>> START Extract
South Korean President Yoon Suk Yeol has staggered from scandal to crisis but he surprised everyone this week by declaring martial law -- only then to survive an impeachment vote.

The plunge back to South Korea's dark days of military rule only lasted a few hours, and after a night of protests and high drama Yoon was forced into a U-turn in the early hours of Wednesday.

But polls show a huge majority of citizens want him out and lawmakers voted Saturday on an impeachment motion brought by the opposition, who control parliament.

But even though only eight of them needed to support the motion for it to pass, all but three MPs from Yoon's People Power Party (PPP) boycotted the vote and it failed.

This is despite the PPP's leader Han Dong-hoon -- allegedly on an arrest list the night of the martial law declaration -- saying Yoon's resignation was "inevitable".

On Saturday before the vote, Yoon spoke publicly for the first time in days, apologising for the "anxiety and inconvenience" he caused, but stopping short of throwing in the towel.

Instead the 63-year-old said he would "entrust the party with measures to stabilise the political situation, including my term in office".

Born in dictatorship 

Born in Seoul in 1960 months before a military coup, Yoon studied law and went on to become a star public prosecutor and anti-corruption crusader.

He played an instrumental role in Park Geun-hye, South Korea's first female president, being convicted of abuse of power, imprisoned and impeached in 2016.

As the country's top prosecutor in 2019, he also indicted a top aide of Park's successor, Moon Jae-in, in a fraud and bribery case.

The conservative PPP, in opposition at the time, liked what they saw and convinced Yoon to become their presidential candidate.

He duly won in March 2022, beating Lee Jae-myung of the Democratic Party, but by the narrowest margin in South Korean history.

Halloween to handbag 

Yoon was never much loved by the public, especially by women -- he vowed on the campaign trail to abolish the ministry of gender equality -- and scandals have come thick and fast.

This included his administration's handling of a 2022 crowd crush during Halloween festivities that killed more than 150 people.

Voters have also blamed Yoon's administration for food inflation, a lagging economy and increasing constraints on freedom of speech.

He was accused of abusing presidential vetoes, notably to strike down a bill paving the way for a special investigation into alleged stock manipulation by his wife Kim Keon Hee.

Yoon suffered further reputational damage last year when his wife was secretly filmed accepting a designer handbag worth $2,000 as a gift. Yoon insisted it would have been rude to refuse.

His mother-in-law, Choi Eun-soon, was sentenced to one year in prison for forging financial documents in a real estate deal. She was released in May 2024.

Yoon himself was the subject of a petition calling for his impeachment earlier this year, which proved so popular the parliamentary website hosting it experienced delays and crashes.

'You can sing!' 

As president, Yoon has maintained a tough stance against nuclear-armed North Korea and bolstered ties with Seoul's traditional ally, the United States.
>> END Extract
>> START Records provided
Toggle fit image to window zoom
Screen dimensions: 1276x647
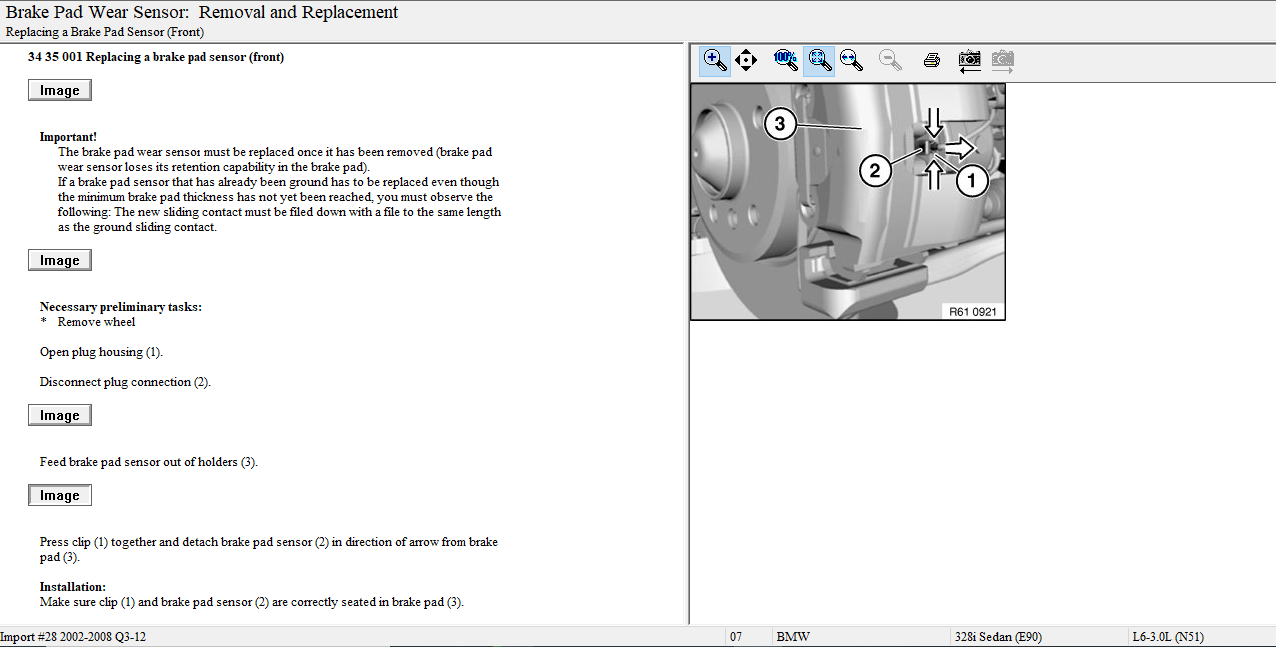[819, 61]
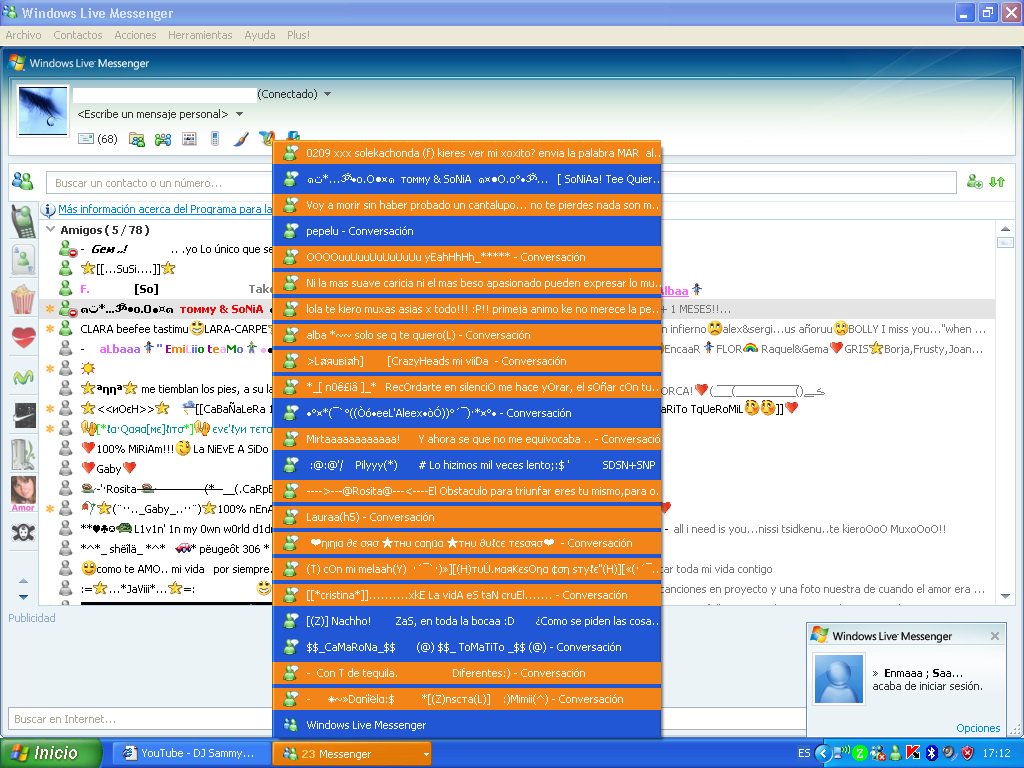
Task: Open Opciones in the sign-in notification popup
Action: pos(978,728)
>> END Records provided
>> START Records provided
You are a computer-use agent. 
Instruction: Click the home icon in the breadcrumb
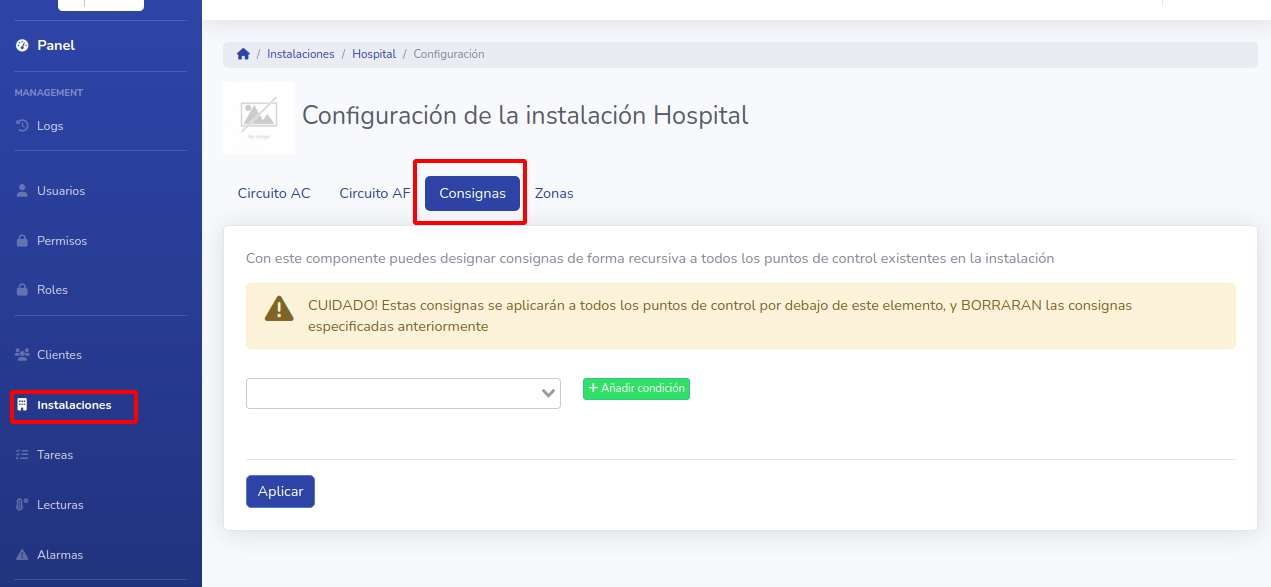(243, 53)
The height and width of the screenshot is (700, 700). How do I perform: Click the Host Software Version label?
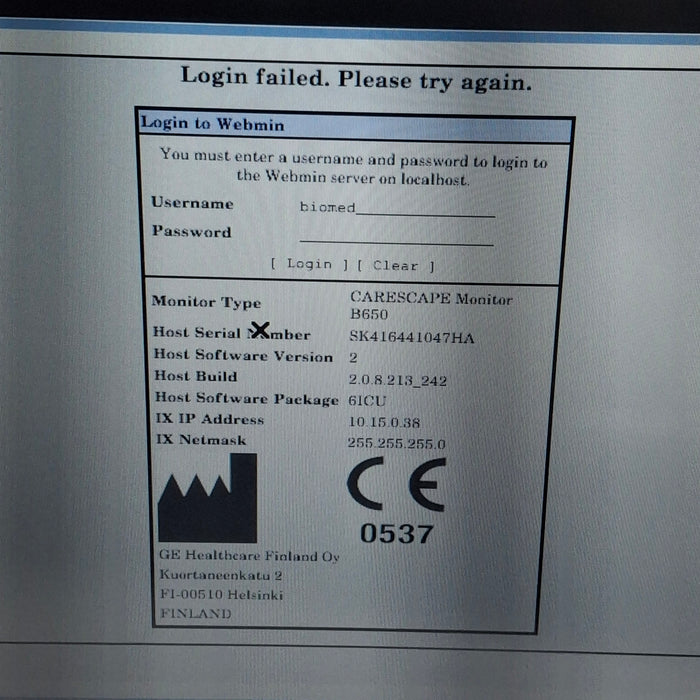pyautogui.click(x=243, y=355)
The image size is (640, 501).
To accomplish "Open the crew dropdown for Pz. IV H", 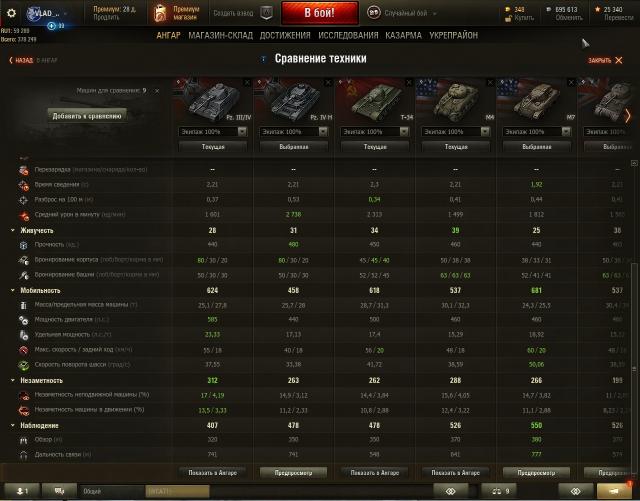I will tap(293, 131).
>> END Records provided
>> START Records provided
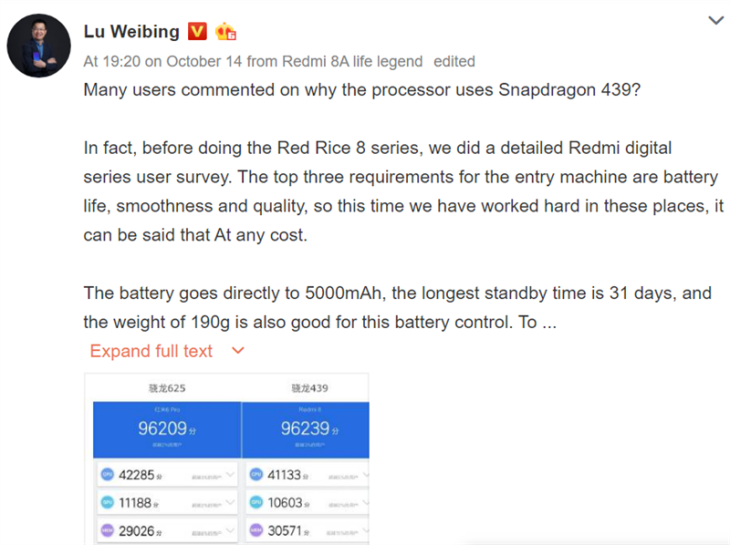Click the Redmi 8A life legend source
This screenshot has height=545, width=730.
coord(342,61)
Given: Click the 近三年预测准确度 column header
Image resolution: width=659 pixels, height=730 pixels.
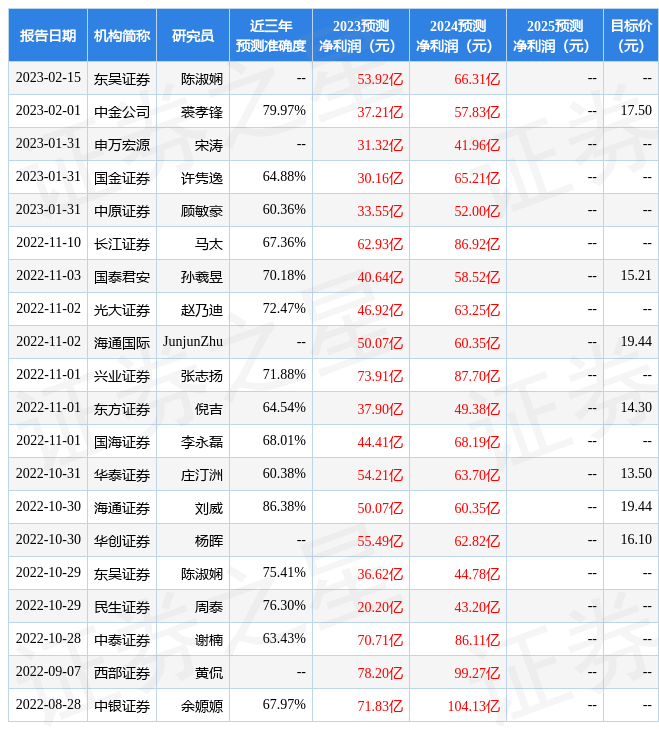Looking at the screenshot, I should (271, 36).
>> END Records provided
- **Requirements**
1. Copy the passage of the article on Yoon Suk Yeol from "Halloween to handbag" to "thick and fast.", word for word.
2. Reproduce the lines of the entries verbatim from the line with "Toggle fit image to window zoom" to the line with "Action: pos(978,728)", both included, and leave out the pictures.

- **Answers to the exercises**
1.
Halloween to handbag 

Yoon was never much loved by the public, especially by women -- he vowed on the campaign trail to abolish the ministry of gender equality -- and scandals have come thick and fast.

2.
Toggle fit image to window zoom
Screen dimensions: 1276x647
[819, 61]
Task: Open Opciones in the sign-in notification popup
Action: pos(978,728)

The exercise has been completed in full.